Client: Jill Thompson, age 50, Accountant, divorced
Children: Dorothy, age 14
Jill's parents: Mother, age 78, terminally ill; father, deceased
Financial Data
Primary residence (Jill's).............................................................................$500,000
Mortgage on primary residence............................................................ .$305,000
Cash account (Jill).............................................................................................$6,000
Cash account (Mother)...................................................................................$1,000
Jill's 401(k)................................................................................................ ..$125,000
Jill's IRA............................................................................................................$50,000
Jill's investment account...............................................................................$75,000
Jill's automobile.............................................................................................$24,000
Jill's credit card debt......................................................................................$18,000
Income/Expense Data
Jill's income......................................................................................................$125,000
Jill's investment income.....................................................................................$6,500
Child Support for Dorothy (monthly)..............................................................$1,000
Family monthly expenses (excluding mortgage & taxes)..............................$7,500
Other Pertinent Information
· Jill has been divorced from Dorothy's father for five years.

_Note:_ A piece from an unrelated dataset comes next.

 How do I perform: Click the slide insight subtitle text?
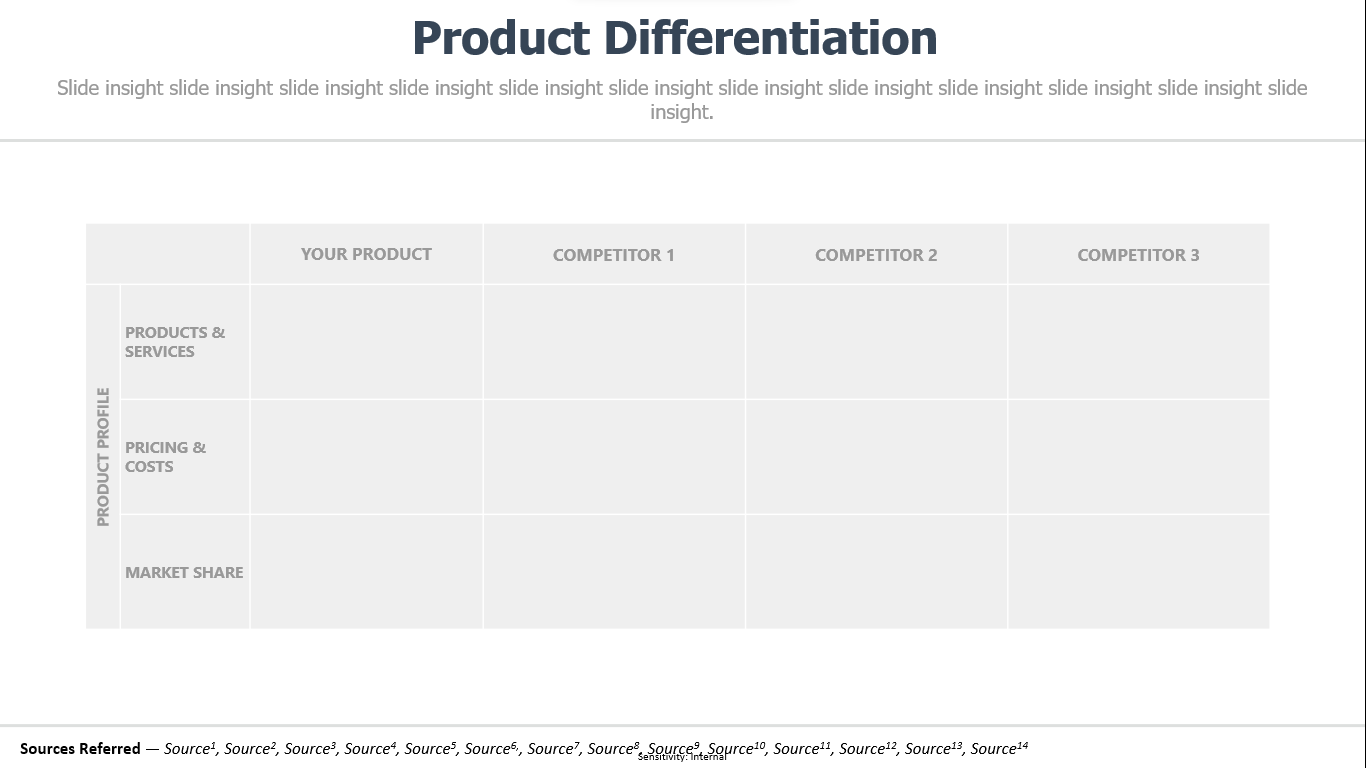(x=682, y=100)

· Jill's mother is in a nursing home and is terminally ill. She is expected to live only 2-4 months. She has no remaining assets besides her small bank account and is currently on Medicaid.

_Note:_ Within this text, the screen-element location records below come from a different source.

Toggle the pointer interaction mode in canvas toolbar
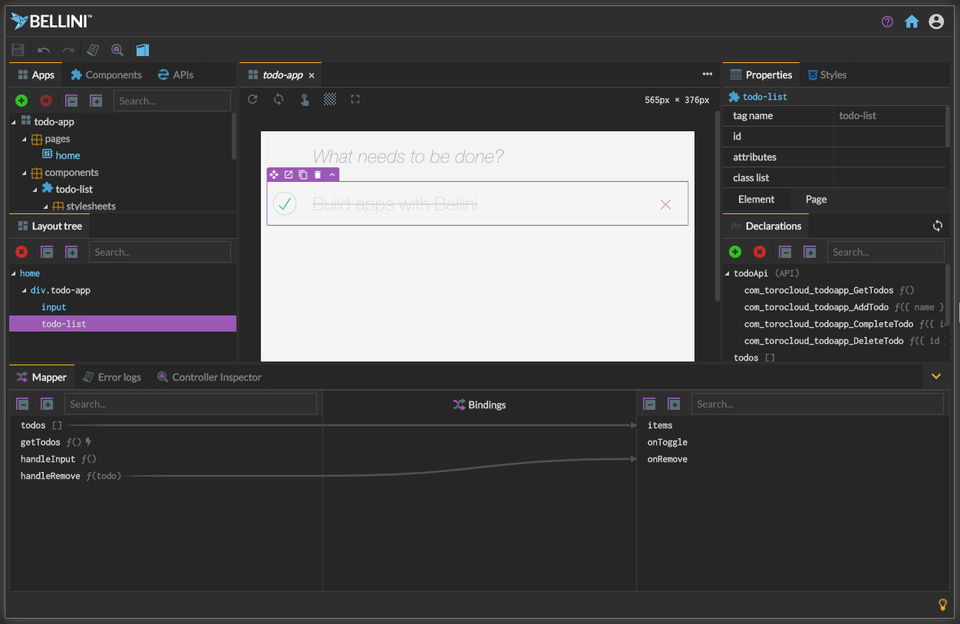tap(304, 99)
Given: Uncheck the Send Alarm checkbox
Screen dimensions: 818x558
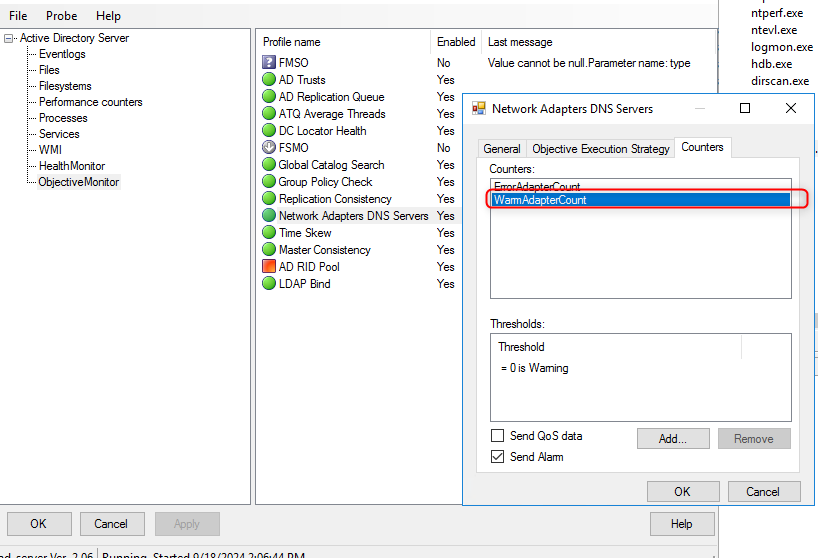Looking at the screenshot, I should click(497, 457).
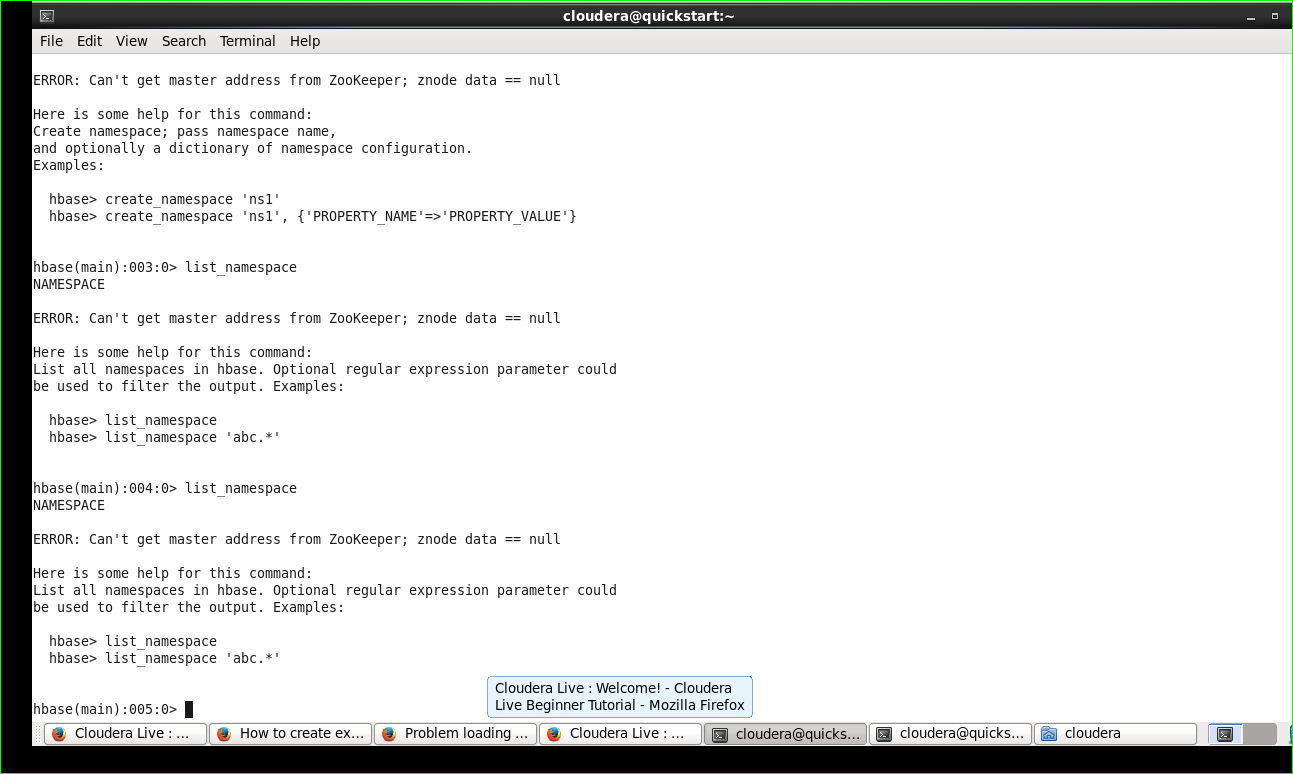Click the terminal icon on first cloudera@quicks... entry
The height and width of the screenshot is (774, 1293).
[719, 733]
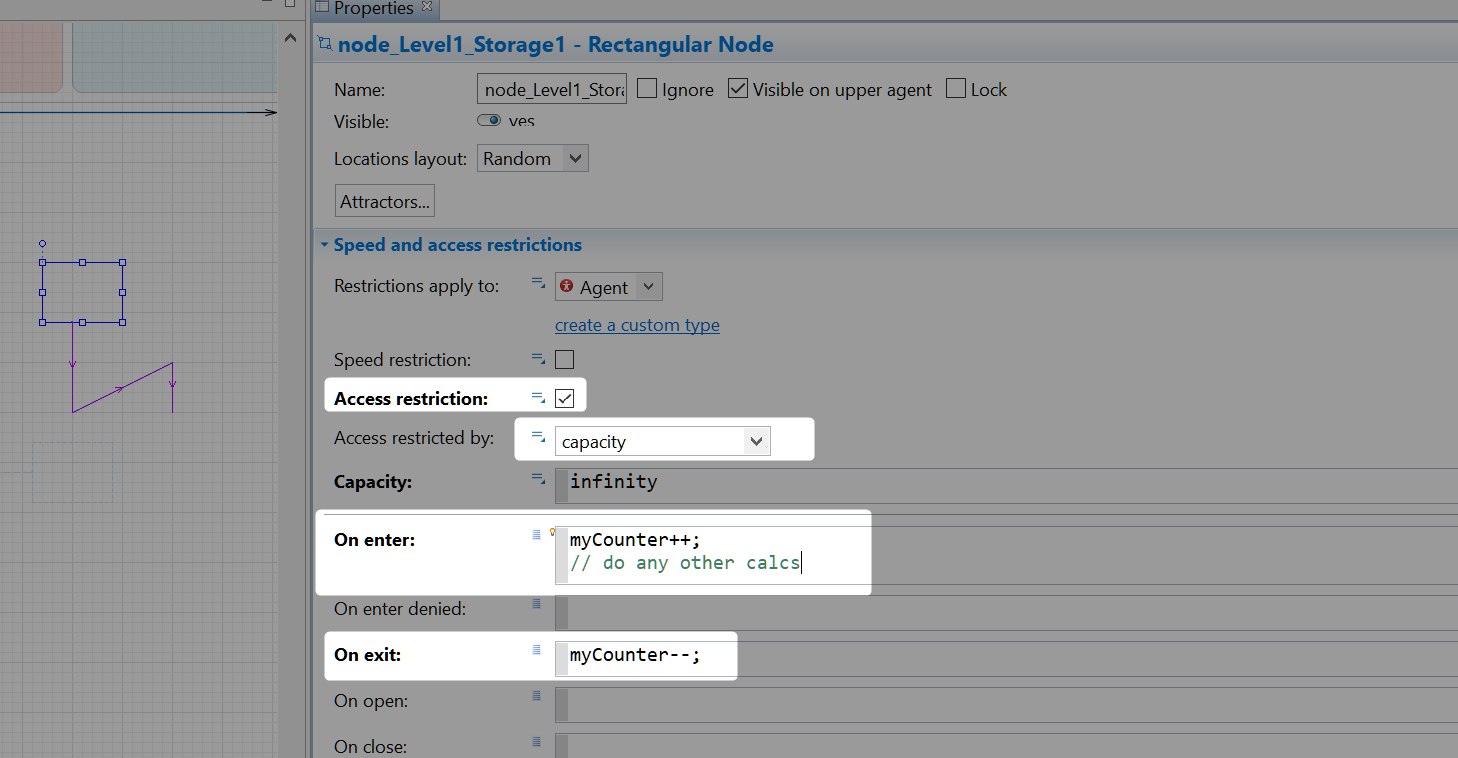This screenshot has width=1458, height=758.
Task: Click the static/dynamic switch icon beside Restrictions apply to
Action: 538,286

· Jill owns a $500,000 term life insurance policy on her mother (it was given to Jill six years ago by her mother) and she has named herself as beneficiary.

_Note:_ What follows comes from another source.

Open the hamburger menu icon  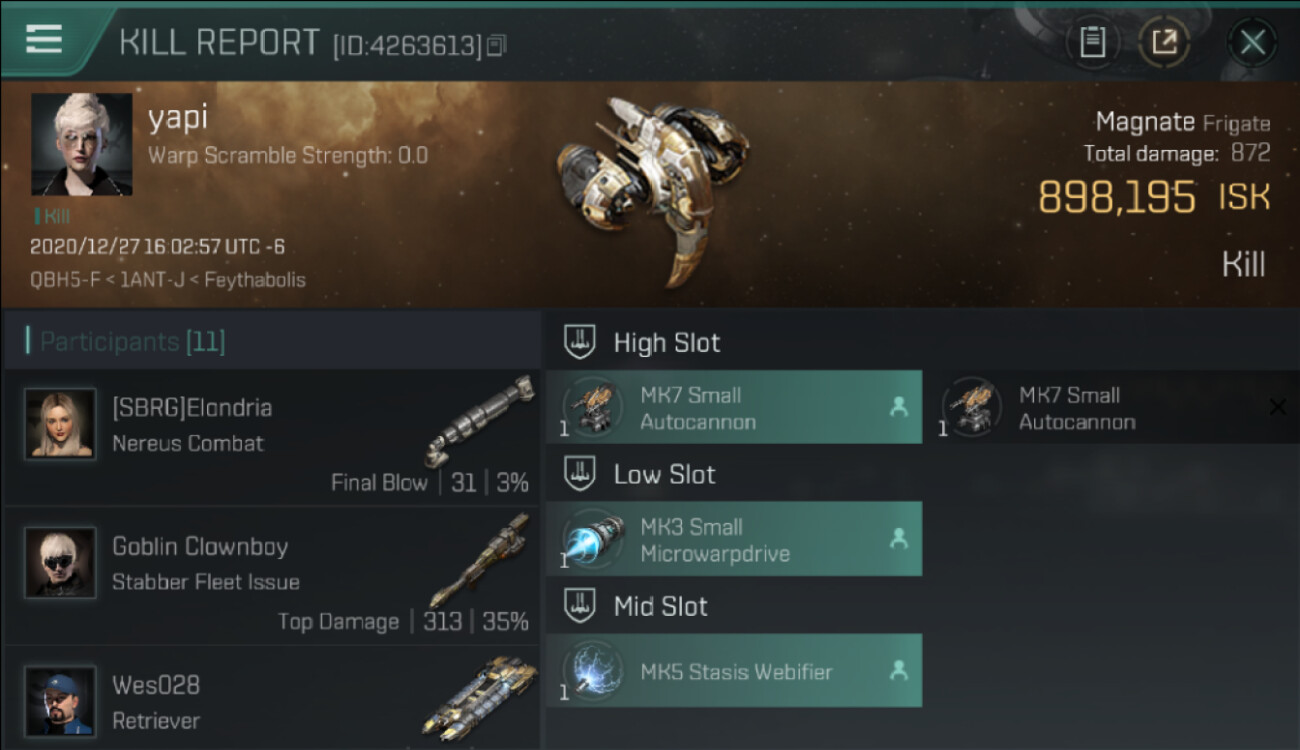44,39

· Jill has a will that leaves everything outright to Dorothy. She has a power-of-attorney and health care power-of-attorney that names her mother as attorney-in-fact.
· Jill's mother has a will that leaves everything to Jill and a power-of-attorney and health care power-of-attorney that names Jill as attorney-in-fact with no successor.
· Jill states that she is extremely conservative and her investment account is almost entirely invested in fixed income investments.
· Jill contributes $12,000 each year to her 401(k). She wants to contribute the maximum.
· Dorothy is the beneficiary of Jill's 401(k).
· Jill has a $500,000 20-year term life insurance that she took out three years ago; Dorothy is the beneficiary.
· Jill has a disability insurance policy paid by her employer that provides 60% of her income up to a maximum of $7,000/month; the policy has a 90-day elimination period and provides benefits until age 67; the policy provides benefits if Jill is unable to perform the duties of any occupation for which she is reasonably qualified by education, training, and experience.
· The primary residence mortgage is a 30-year fixed loan and was taken out 1 year ago at 4.75%. $100,000 of these proceeds were part of a cash-out refinance that was spent on high quality medical treatment for her mother last year while Jill was fully supporting her mother.
· Jill is currently paying a 20.99% annual interest rate on her credit card debt.